● What to work on
Across all the entries, tally the lines holding the word "Screenshot", and give the number by itself.

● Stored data
============

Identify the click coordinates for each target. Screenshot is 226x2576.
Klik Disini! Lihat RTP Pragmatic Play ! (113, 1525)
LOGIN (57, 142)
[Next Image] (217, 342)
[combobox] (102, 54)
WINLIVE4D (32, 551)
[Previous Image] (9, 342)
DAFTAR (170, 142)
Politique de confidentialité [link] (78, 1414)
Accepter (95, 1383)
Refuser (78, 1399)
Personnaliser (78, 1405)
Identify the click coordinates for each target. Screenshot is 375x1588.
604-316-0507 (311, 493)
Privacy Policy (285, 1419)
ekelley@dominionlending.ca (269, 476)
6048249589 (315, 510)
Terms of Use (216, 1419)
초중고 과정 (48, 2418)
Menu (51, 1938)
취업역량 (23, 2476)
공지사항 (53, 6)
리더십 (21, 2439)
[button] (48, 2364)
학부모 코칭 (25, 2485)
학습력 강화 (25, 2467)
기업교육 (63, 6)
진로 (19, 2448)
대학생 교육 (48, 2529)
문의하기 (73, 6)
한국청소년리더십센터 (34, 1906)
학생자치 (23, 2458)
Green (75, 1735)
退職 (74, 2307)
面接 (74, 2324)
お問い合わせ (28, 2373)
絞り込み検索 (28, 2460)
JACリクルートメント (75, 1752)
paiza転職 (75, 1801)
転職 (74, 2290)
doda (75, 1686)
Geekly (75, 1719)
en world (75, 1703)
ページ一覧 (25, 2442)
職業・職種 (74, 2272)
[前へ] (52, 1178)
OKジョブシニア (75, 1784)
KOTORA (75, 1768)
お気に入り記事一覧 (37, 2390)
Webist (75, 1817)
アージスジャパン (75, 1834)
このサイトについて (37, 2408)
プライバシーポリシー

============

● Solved exercise
2